Another end is near, but I'm sure so is another beginning.
I'VE GRADUATED!
The three-year relationship I've previously had with this particularly taxing communication degree is finally over. One of the best and most relieving breakups, for sure. Even beats the break up I had with the psycho boyfriend I used to date a couple of years ago so hey, three cheers for that! 2013 has been an absolutely fab year. This year lifted me up to the highest of mountains and also drowned me in the deepest of seas. I've never had such vast variations of emotions in quite a long while. It was an exhausting journey but all the lessons I've gained from this year, I plan to carry close to my heart to get me through my future endeavours. It's always great to be capable of learning new things every second of the day, and I think that's one of the most valuable lessons I've learned this year.

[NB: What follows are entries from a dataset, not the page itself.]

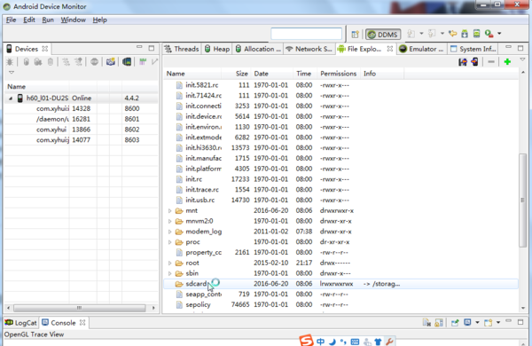This screenshot has width=532, height=346.
Task: Expand the mnt folder
Action: click(170, 210)
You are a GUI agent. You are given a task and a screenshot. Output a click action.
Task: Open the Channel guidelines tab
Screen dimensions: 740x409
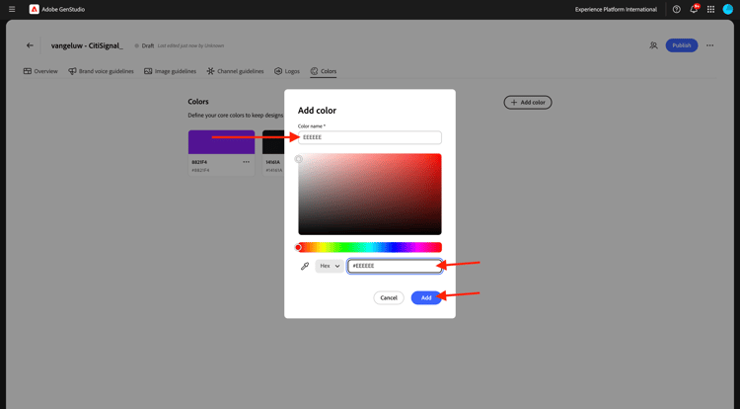click(235, 71)
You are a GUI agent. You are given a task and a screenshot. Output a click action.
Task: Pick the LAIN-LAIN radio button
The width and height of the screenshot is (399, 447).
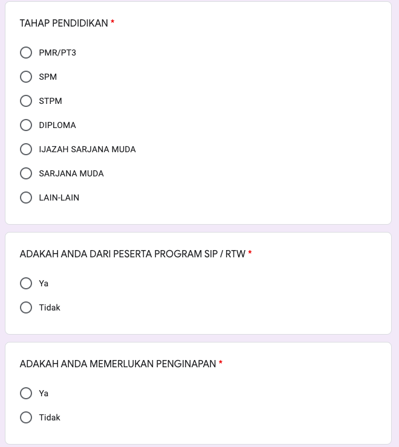point(26,198)
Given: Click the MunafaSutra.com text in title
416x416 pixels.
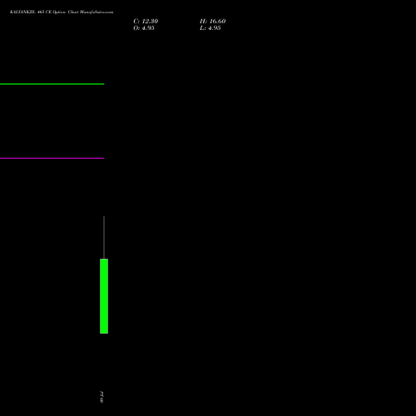Looking at the screenshot, I should coord(97,12).
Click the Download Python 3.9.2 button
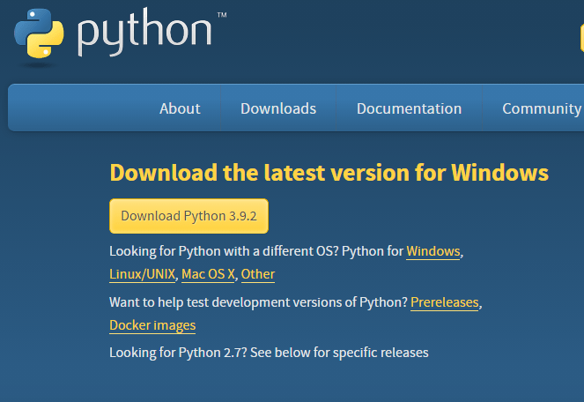 point(189,216)
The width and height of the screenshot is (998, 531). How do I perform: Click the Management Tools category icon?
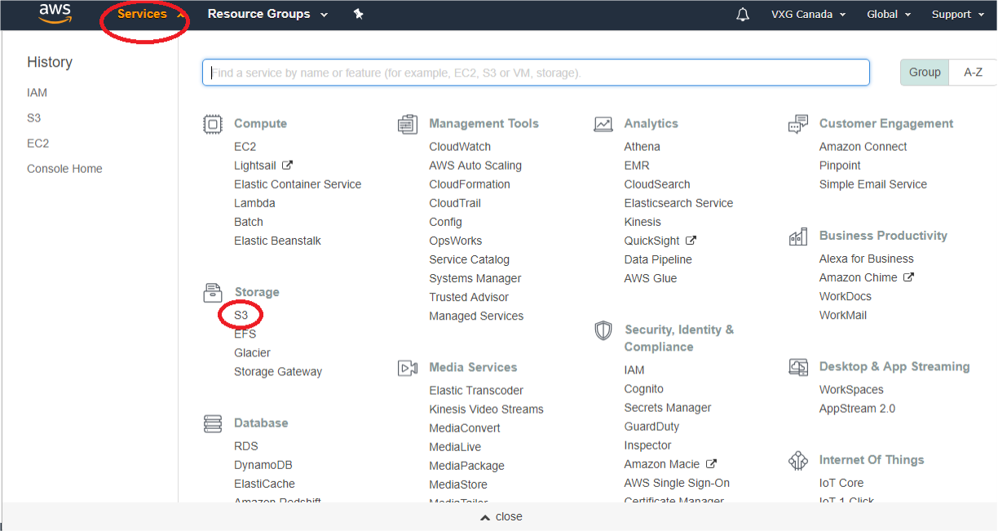coord(408,124)
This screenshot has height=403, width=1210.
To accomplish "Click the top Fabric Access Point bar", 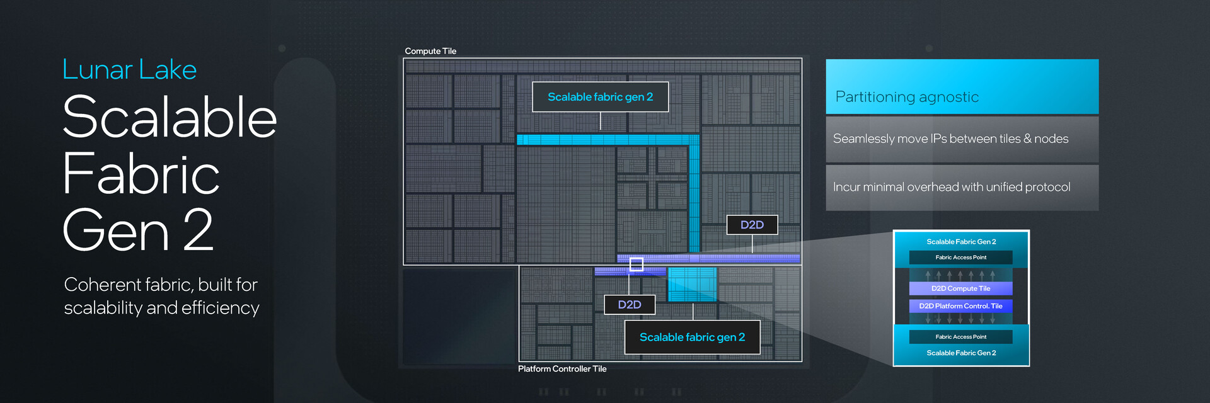I will [x=960, y=258].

Most recent update would be that I've already completed a TEFL course in the last couple of weeks. Proud to note that I finished it in merely 10 days, which is a great accomplishment considering that 90 days is given to do that. But, not so amazing since I've been a bum and I don't have to juggle work or studies along with the course. If you don't already know, the course provides you with the fundamentals of teaching English as a foreign language. I've been making concrete plans to get myself to Hong Kong to start a career in teaching English, which may or may not be ideal for my personality. But against the odds, or not, I'm giving this shot my all.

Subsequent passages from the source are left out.